/*
 * Copyright (C) 2021 The Android Open Source Project
 *
 * Licensed under the Apache License, Version 2.0 (the "License");
 * you may not use this file except in compliance with the License.
 * You may obtain a copy of the License at
 *
 *      http://www.apache.org/licenses/LICENSE-2.0
 *
 * Unless required by applicable law or agreed to in writing, software
 * distributed under the License is distributed on an "AS IS" BASIS,
 * WITHOUT WARRANTIES OR CONDITIONS OF ANY KIND, either express or implied.
 * See the License for the specific language governing permissions and
 * limitations under the License.
 */

#include <fcntl.h>
#include <cstdint>
#include <cstdio>
#include <cstdlib>
#include <optional>
#include <string>
#include <utility>
#include <vector>

#include "perfetto/base/logging.h"
#include "perfetto/ext/base/file_utils.h"
#include "perfetto/ext/base/getopt.h"
#include "perfetto/ext/base/scoped_file.h"
#include "perfetto/ext/base/string_utils.h"
#include "perfetto/ext/base/version.h"
#include "protos/perfetto/config/trace_config.gen.h"
#include "src/proto_utils/txt_to_pb.h"
#include "src/protozero/filtering/filter_util.h"
#include "src/protozero/filtering/message_filter.h"
#include "src/protozero/filtering/string_filter.h"

namespace perfetto {
namespace proto_filter {
namespace {

const char kUsage[] =
    R"(Usage: proto_filter [options]

-s --schema-in:      Path to the root .proto file. Required for most operations.
                     Filtering options (passthrough, filter_string, semantic_type) are read
                     from [(perfetto.protos.proto_filter)] annotations on each field.
-I --proto_path:     Extra include directory for proto includes.
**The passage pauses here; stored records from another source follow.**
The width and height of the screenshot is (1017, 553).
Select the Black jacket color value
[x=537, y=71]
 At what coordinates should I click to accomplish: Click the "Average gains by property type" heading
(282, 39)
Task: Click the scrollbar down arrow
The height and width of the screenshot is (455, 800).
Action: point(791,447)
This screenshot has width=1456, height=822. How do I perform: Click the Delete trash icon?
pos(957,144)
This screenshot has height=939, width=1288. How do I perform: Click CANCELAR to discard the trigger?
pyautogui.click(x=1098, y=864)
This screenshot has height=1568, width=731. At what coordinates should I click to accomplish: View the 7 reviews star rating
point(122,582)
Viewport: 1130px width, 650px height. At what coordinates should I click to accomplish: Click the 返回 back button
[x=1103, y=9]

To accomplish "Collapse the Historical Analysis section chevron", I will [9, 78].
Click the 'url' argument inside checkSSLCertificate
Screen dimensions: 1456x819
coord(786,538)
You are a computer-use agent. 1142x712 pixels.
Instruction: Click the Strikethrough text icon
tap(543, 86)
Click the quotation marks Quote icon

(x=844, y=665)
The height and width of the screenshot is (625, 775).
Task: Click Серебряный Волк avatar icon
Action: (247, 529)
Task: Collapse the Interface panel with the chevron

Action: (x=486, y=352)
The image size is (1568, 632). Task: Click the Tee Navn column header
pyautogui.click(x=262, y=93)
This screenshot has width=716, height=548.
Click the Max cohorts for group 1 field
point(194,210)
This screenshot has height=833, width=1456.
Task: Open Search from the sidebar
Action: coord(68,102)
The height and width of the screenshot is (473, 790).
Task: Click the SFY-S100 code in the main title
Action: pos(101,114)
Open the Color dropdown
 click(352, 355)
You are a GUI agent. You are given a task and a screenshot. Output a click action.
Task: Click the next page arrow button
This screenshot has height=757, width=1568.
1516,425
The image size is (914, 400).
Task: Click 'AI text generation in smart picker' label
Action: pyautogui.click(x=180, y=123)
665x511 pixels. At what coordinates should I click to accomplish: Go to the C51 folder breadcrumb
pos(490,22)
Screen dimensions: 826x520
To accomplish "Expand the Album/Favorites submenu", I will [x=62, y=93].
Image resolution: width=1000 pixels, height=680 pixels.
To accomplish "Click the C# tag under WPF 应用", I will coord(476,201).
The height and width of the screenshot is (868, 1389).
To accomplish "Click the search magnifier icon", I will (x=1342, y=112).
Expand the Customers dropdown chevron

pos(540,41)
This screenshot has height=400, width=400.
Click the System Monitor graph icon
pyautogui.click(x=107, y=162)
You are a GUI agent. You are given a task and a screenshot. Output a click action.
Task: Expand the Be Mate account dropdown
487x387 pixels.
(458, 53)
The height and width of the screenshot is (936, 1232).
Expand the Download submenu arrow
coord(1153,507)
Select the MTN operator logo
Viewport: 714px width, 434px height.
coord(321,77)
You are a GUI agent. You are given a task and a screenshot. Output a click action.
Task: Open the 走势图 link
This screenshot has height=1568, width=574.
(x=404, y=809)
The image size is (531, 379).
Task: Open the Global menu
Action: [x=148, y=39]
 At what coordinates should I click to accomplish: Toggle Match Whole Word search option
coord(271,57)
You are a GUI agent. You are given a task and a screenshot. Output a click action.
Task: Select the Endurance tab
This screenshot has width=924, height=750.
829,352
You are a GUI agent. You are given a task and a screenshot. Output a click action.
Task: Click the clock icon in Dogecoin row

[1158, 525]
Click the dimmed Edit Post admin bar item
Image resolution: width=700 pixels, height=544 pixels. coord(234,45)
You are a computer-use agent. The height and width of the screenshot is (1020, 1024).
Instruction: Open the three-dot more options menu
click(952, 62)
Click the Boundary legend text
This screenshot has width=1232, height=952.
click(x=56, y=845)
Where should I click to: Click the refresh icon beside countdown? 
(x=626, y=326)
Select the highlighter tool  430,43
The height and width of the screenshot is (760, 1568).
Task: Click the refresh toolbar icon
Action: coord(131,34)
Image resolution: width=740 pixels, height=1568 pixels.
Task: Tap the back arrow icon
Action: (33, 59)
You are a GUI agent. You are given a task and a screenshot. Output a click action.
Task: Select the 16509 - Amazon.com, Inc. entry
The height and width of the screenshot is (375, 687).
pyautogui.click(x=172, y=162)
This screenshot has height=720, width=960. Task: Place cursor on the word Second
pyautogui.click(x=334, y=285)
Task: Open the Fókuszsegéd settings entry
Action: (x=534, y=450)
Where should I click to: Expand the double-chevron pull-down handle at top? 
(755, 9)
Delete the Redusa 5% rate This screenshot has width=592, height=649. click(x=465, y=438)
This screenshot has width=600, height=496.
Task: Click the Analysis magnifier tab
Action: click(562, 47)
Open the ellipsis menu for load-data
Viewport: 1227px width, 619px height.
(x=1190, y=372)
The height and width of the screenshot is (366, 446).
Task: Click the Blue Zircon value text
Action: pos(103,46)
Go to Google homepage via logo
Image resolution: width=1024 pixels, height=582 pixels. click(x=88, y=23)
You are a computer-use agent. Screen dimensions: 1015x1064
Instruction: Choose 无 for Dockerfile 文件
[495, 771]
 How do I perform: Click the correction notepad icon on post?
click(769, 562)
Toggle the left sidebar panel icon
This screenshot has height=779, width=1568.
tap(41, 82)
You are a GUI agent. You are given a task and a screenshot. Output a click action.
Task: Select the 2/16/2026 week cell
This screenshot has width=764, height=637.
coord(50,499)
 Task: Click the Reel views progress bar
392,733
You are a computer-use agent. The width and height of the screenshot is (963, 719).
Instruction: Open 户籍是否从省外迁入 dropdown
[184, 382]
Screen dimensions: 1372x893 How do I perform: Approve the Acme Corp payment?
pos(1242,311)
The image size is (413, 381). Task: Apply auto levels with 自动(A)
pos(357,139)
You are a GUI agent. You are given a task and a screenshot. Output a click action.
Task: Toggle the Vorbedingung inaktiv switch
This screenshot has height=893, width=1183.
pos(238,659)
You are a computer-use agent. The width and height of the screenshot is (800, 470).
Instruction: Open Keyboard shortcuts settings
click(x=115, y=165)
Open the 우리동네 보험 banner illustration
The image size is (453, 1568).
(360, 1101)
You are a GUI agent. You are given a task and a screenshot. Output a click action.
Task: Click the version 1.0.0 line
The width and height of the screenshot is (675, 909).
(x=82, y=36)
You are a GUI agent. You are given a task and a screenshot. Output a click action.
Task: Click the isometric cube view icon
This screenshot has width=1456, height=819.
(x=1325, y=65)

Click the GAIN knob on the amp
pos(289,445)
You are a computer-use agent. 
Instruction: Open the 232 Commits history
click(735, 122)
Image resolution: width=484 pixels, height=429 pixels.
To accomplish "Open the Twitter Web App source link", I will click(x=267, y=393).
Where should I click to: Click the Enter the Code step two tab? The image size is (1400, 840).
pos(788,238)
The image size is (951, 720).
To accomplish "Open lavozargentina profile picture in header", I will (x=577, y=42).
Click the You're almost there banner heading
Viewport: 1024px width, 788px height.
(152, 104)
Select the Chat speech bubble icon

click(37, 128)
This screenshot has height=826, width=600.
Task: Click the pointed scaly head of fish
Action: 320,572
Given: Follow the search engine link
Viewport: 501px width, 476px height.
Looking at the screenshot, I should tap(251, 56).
If omitted assumed CWD.
-r --root_message:   Fully qualified name for the root proto message (e.g. perfetto.protos.Trace)
                     If omitted the first message defined in the schema will be used.
-i --msg_in:         Path of a binary-encoded proto message which will be filtered.
-o --msg_out:        Path of the binary-encoded filtered proto message written in output.
-c --config_in:      Path of a TraceConfig textproto (note: only trace_filter field is considered).
-f --filter_in:      Path of a filter bytecode file previously generated by this tool.
-F --filter_out:     Path of the filter bytecode file generated from the --schema-in definition.
-T --filter_oct_out: Like --filter_out, but emits a octal-escaped C string suitable for .pbtx.
   --overlay_v54_out: Path of the v54 overlay bytecode file generated from the --schema-in definition.
   --overlay_v54_oct_out: Like --overlay_v54_out, but emits a octal-escaped C string suitable for .pbtx.
-d --dedupe:         Minimize filter size by deduping leaf messages with same field ids.
   --min-bytecode-parser: Minimum bytecode parser version to target (v1, v2, v54).
                     Default: v2.

Example usage:

# Convert a .proto schema file into a diff-friendly list of messages/fields>

  proto_filter -r perfetto.protos.Trace -s protos/perfetto/trace/trace.proto

# Generate the filter bytecode from a .proto schema

  proto_filter -r perfetto.protos.Trace -s protos/perfetto/trace/trace.proto \
               -F /tmp/bytecode [--dedupe]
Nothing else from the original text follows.